The efficacy of angiotensin converting enzyme inhibitors (ACEI) in slowing the advancement of chronic renal disease attests to the importance of angiotensin II (Ang II) in the pathophysiological mechanisms underlying disease progression. It is apparent from studies of the effects of orally-active AT1 receptor antagonists (AT1RA) in experimental models of chronic progressive renal disease, that AT1RA have broadly similar effects to those of ACEI, implying that the favorable effects of ACEI on systemic and renal hemodynamics and indices of glomerular injury are mediated, in large part, by reducing the action of Ang II at AT1 receptors. The possibility remains, however, that differences in the modes of action of ACEI and AT1RA are significant in terms of renal protection and that the two classes of drugs are not therapeutically equivalent.

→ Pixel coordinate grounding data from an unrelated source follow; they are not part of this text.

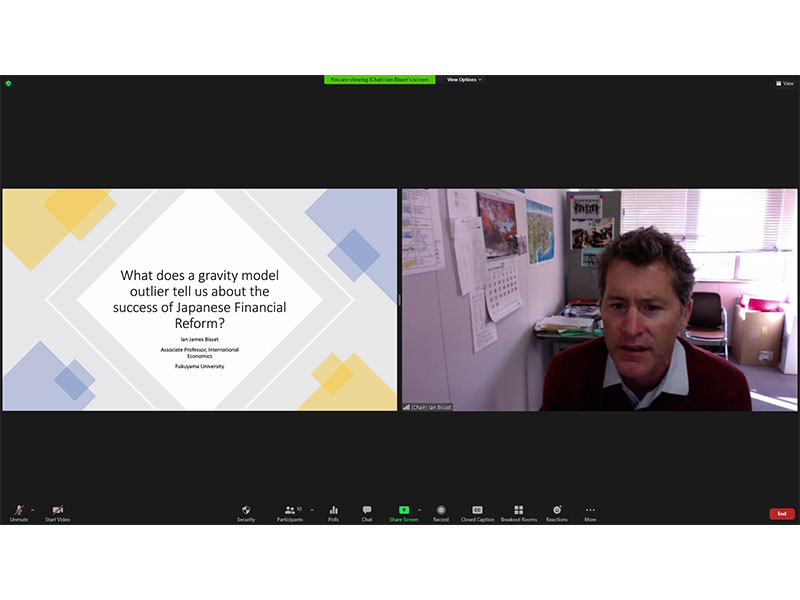800x600 pixels.
Task: Click the shared presentation slide
Action: tap(199, 299)
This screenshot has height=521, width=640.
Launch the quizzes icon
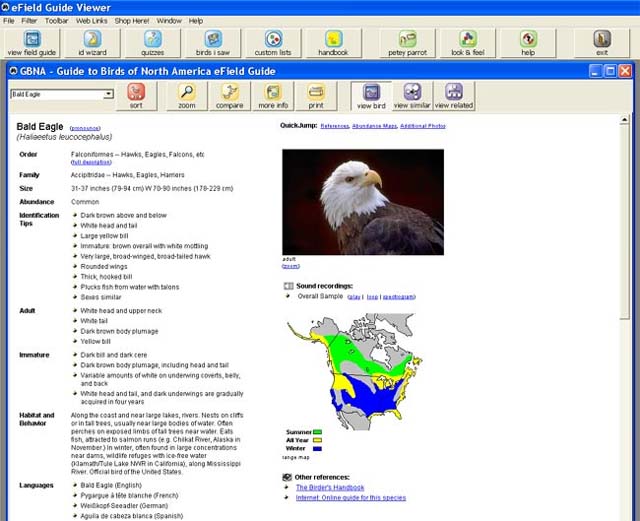(151, 42)
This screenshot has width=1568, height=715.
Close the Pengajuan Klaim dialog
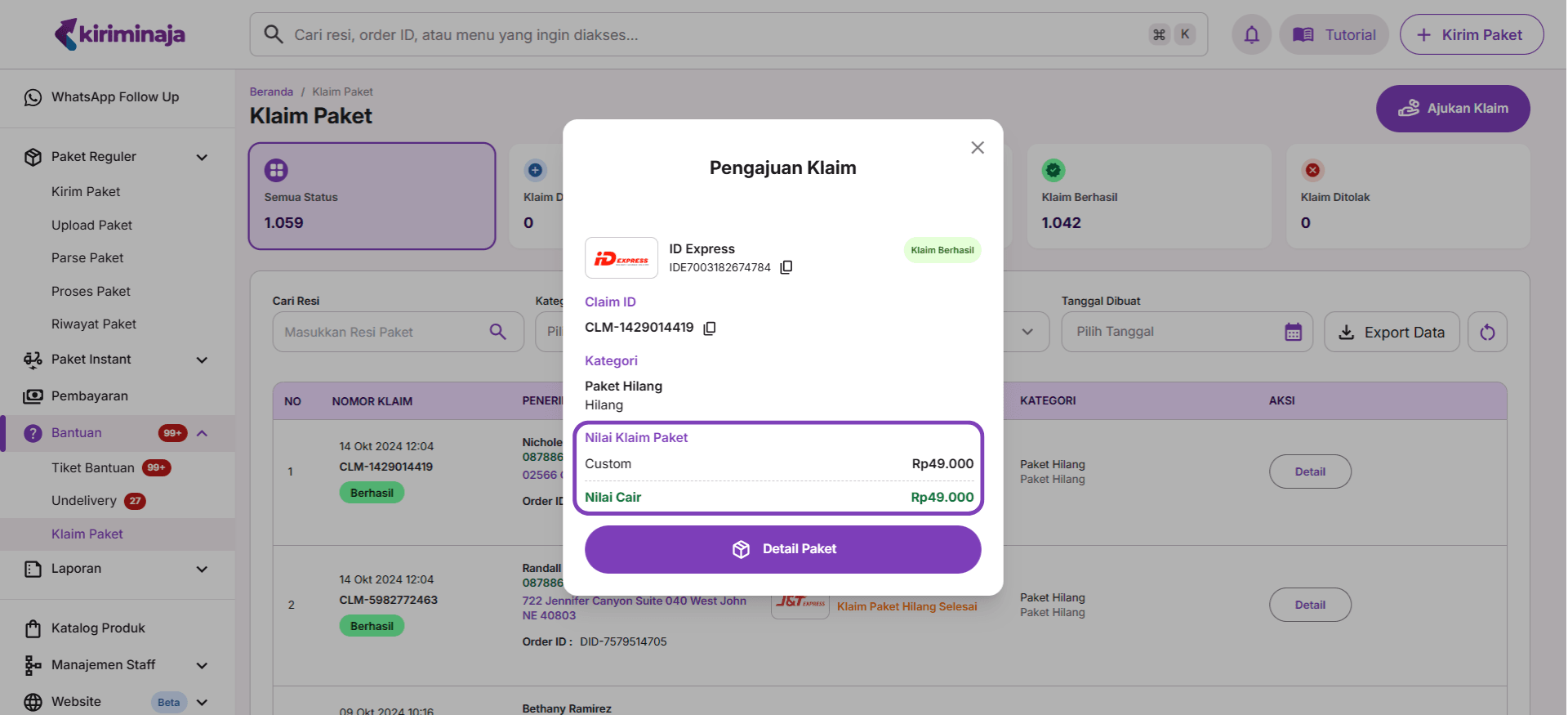977,148
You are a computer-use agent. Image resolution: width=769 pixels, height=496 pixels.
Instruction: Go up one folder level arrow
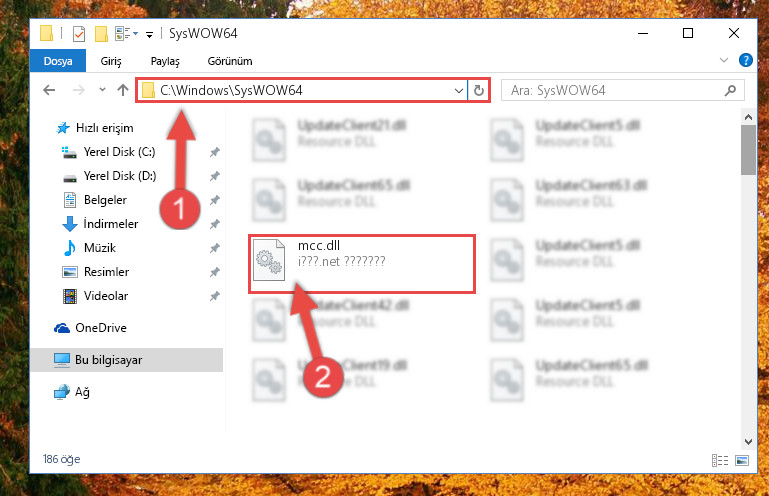pos(123,90)
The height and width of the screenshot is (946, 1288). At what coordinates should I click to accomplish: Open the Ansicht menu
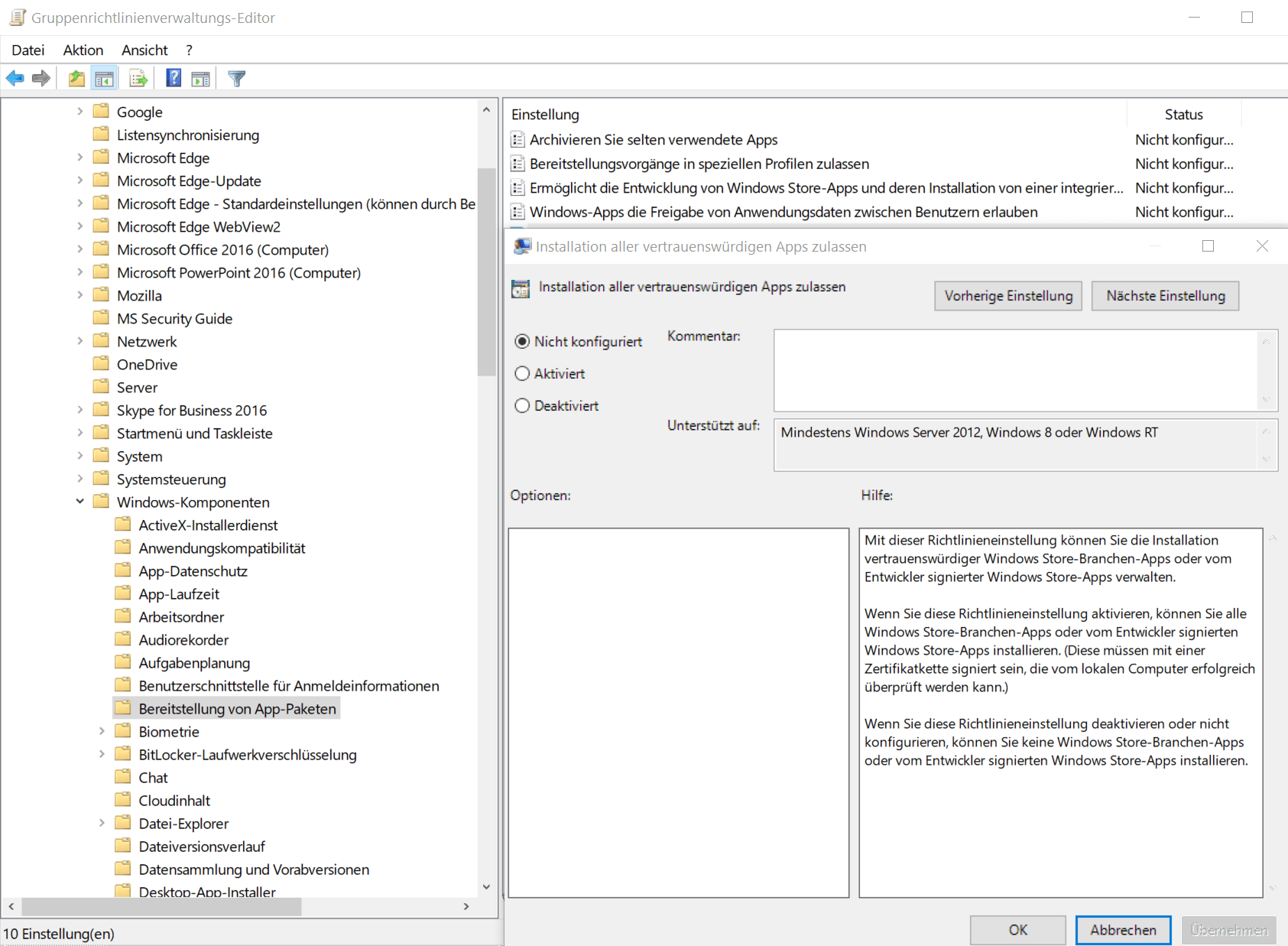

Thus far, however, virtually all experimental studies comparing the renal protective effects of ACEI versus AT1RA have failed to show any convincing differences between the two classes of drug that cannot be attributed to discrepancies in the levels of blood pressure control achieved. As many rodent studies have adopted protocols originally designed to distinguish between the effects of treatment versus no treatment, however, it may be premature to conclude that ACEI and AT1RA are, essentially, therapeutically equivalent. Since both classes of drug have such potent renoprotective effects, the extent of injury that develops in treated rats may be so slight as to compromise the sensitivity of the experimental comparison. Fresh experimental approaches may be required to overcome this issue and resolve any outstanding questions concerning the therapeutic equivalence of AT1RA and ACEI in slowing the progression of renal disease.